* Task to complete: How many lines in the records below contain the string "Image"? Reply with the number alone.

#### Listed entries

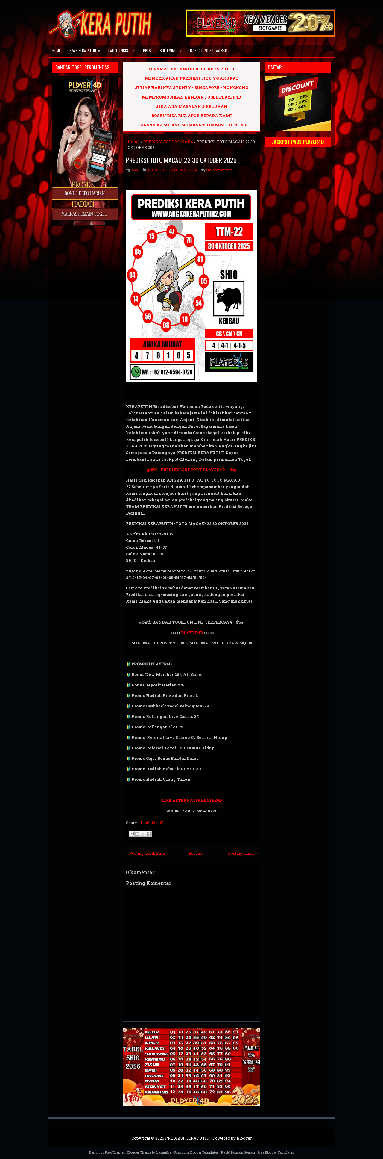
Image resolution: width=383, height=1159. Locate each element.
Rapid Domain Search (238, 1152)
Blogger (244, 1138)
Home (56, 50)
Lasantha (163, 1152)
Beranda (196, 853)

########

* Finished task: 1